Side Pannel
Asparagus Appetizer Spread
Asparagus Appetizer Spread
- Recipe Submitted by ADMIN on 09/26/2007
Category: Snacks, Appetizers
Ingredients List
- 1 lb Fresh asparagus; trimmed
- 12 oz Light sour cream; divided
- 8 oz Light cream cheese; softened
- 1 Envelope unflavored gelatin
- 1 c Low-fat ham; fully cooked,
- -finely chopped
- 1 tb Chives; chopped
- 1/8 ts Pepper
- Additional ham and
- -asparagus; optional
- Assorted reduce-fat crackers
Directions
Seeing I haven't posted in quite a while, I thought that I would post
lowfat from the Taste of Home Lowfat Country Cooking. Out of 455 recipes I
only have 44 formatted. Plan on formatting the rest this week. Hope you all
enjoy these.

- **Material shown**:
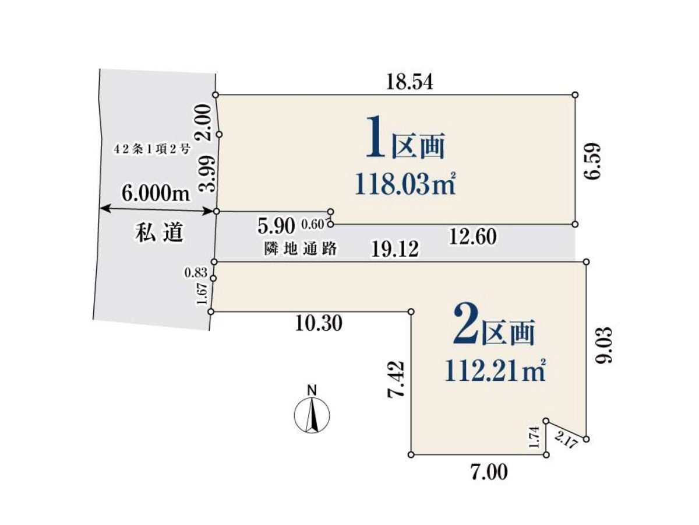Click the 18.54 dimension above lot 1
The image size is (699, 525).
click(410, 82)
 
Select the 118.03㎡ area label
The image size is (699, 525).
click(405, 184)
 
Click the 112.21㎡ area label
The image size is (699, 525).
click(495, 371)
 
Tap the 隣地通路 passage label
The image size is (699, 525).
click(301, 249)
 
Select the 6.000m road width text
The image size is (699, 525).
click(156, 193)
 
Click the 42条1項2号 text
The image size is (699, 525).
click(152, 149)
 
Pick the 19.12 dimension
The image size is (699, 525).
click(395, 249)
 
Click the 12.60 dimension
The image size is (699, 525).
click(473, 237)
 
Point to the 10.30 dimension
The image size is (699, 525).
click(319, 324)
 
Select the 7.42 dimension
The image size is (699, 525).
click(396, 379)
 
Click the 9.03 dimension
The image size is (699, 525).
click(605, 345)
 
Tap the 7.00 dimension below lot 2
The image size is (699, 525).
click(489, 473)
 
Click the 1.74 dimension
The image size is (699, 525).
click(535, 437)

- **Instruction**:
Answer these questions about the asparagus spread recipe:
1. On what date was the recipe submitted?
2. How much light cream cheese does the ingredients list call for?
3. Of the 455 recipes mentioned in the directions, how many does the poster say are formatted?

- **Exercise answer**:
1. 09/26/2007
2. 8 oz, softened
3. 44